Cooperative Local Differential Privacy: Securing Time Series Data in Distributed Environments
Bikash Chandra Singh, Md Jakir Hossain, Rafael Diaz, Sandip Roy, Ravi Mukkamala, Sachin Shetty
TL;DR
The paper addresses privacy for continuous time-series data in distributed environments by identifying weaknesses of traditional LDP when aggregating over time windows. It introduces Cooperative Local Differential Privacy (CLDP), which distributes sine-wave based noise across multiple users so that aggregated perturbations cancel while preserving the aggregated statistics. The method uses a complete sine wave partitioned among users, randomized noise samples, and shuffling to guarantee privacy with a formal security metric $P_{break}=(1/k)^{l\cdot u}$; it is validated on real and synthetic datasets, showing privacy-utility trade-offs as $k$, $l$, $u$, and $A$ vary. The results suggest CLDP scales to large, real-time time-series deployments, enabling secure multi-user aggregation with high data utility, while acknowledging limitations like stable participation and windowed assumptions.
Abstract
The rapid growth of smart devices such as phones, wearables, IoT sensors, and connected vehicles has led to an explosion of continuous time series data that offers valuable insights in healthcare, transportation, and more. However, this surge raises significant privacy concerns, as sensitive patterns can reveal personal details.
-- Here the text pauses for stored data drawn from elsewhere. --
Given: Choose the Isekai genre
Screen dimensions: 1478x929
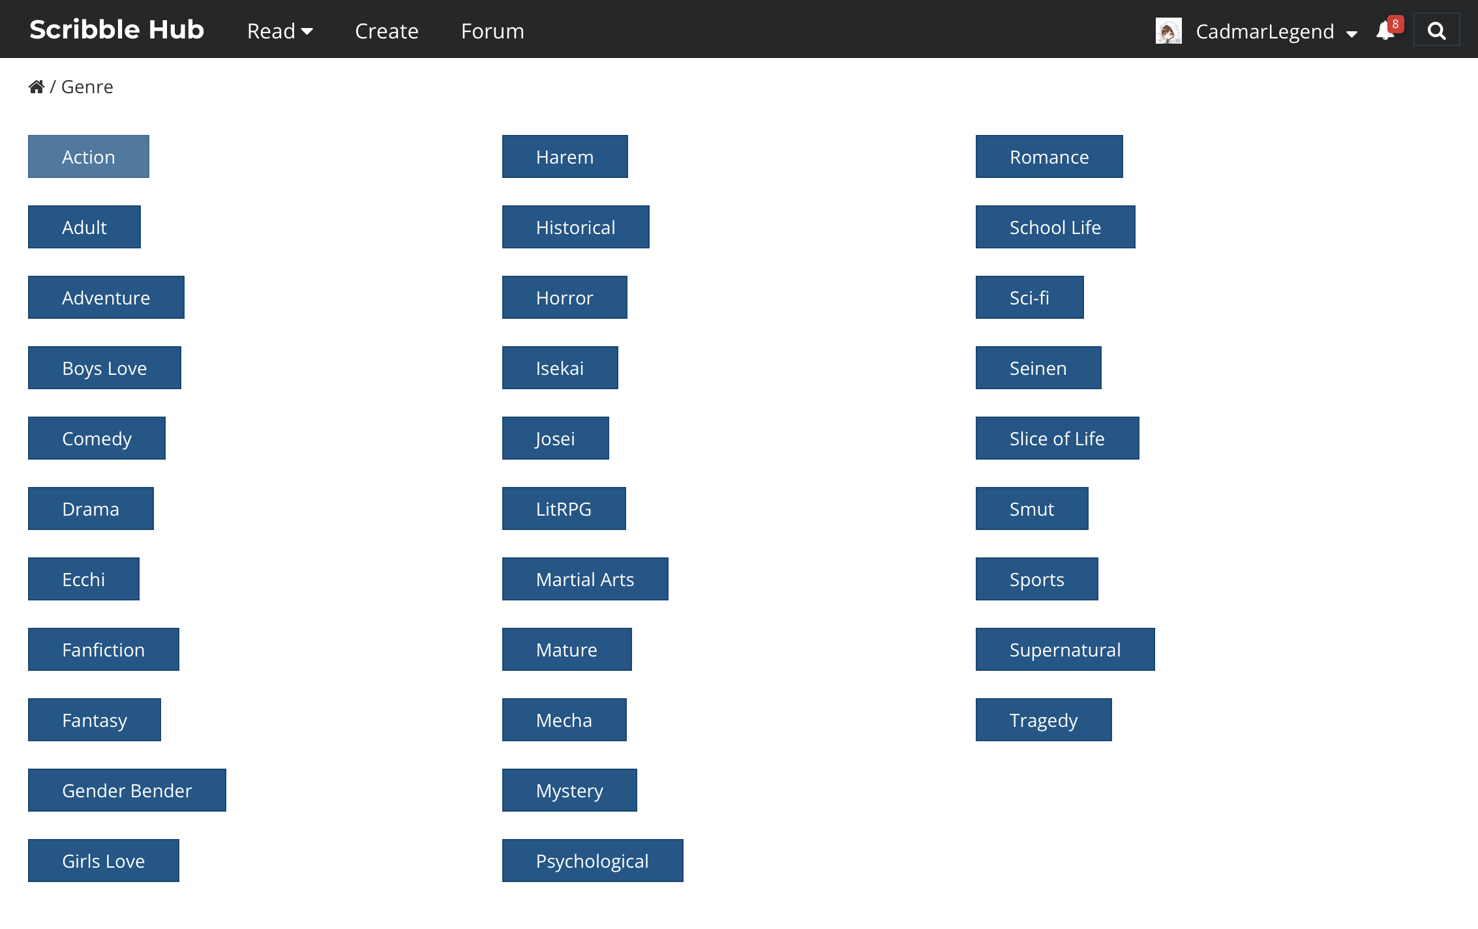Looking at the screenshot, I should (560, 368).
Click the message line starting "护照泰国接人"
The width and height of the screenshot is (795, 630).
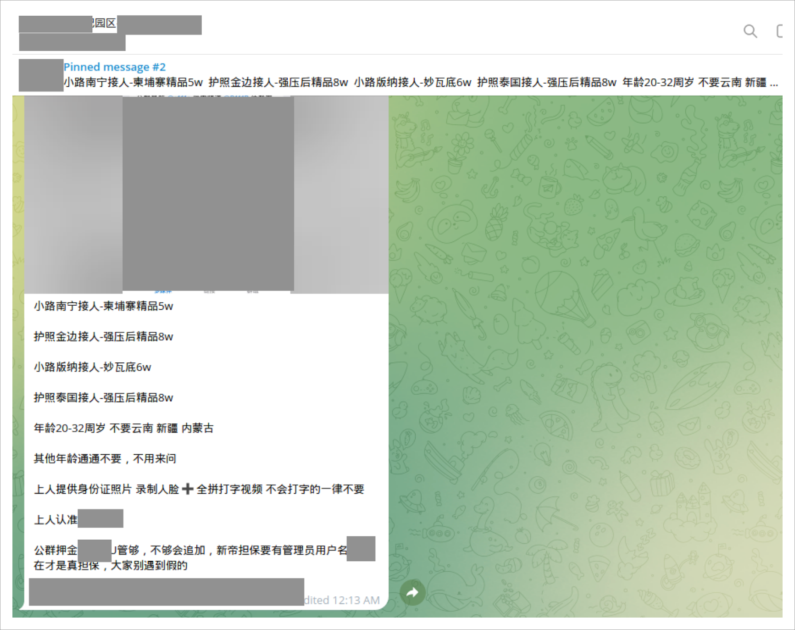[104, 398]
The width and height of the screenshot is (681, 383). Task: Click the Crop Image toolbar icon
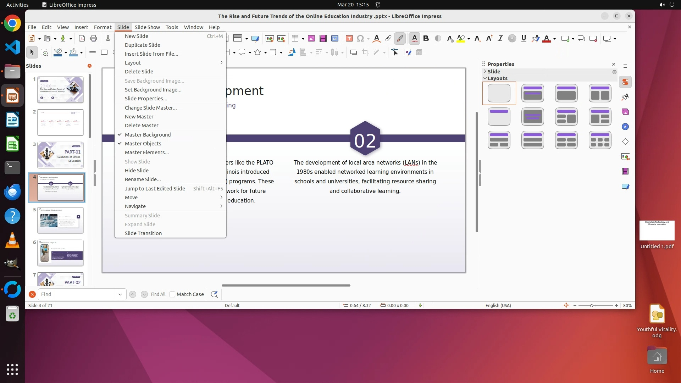tap(365, 52)
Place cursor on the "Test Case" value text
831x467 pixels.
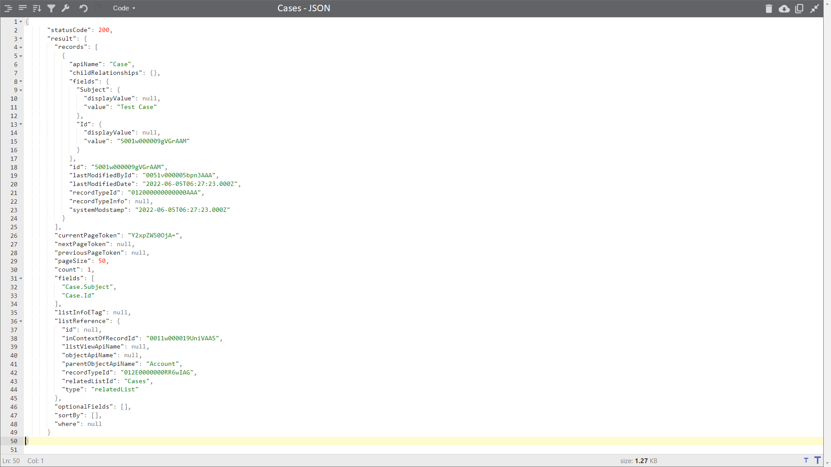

While traditional differential privacy (DP) relies on trusted servers, local differential privacy (LDP) enables users to perturb their own data. However, traditional LDP methods perturb time series data by adding user-specific noise but exhibit vulnerabilities. For instance, noise applied within fixed time windows can be canceled during aggregation (e.g., averaging), enabling adversaries to infer individual statistics over time, thereby eroding privacy guarantees. To address these issues, we introduce a Cooperative Local Differential Privacy (CLDP) mechanism that enhances privacy by distributing noise vectors across multiple users. In our approach, noise is collaboratively generated and assigned so that when all users' perturbed data is aggregated, the noise cancels out preserving overall statistical properties while protecting individual privacy. This cooperative strategy not only counters vulnerabilities inherent in time-window-based methods but also scales effectively for large, real-time datasets, striking a better balance between data utility and privacy in multiuser environments.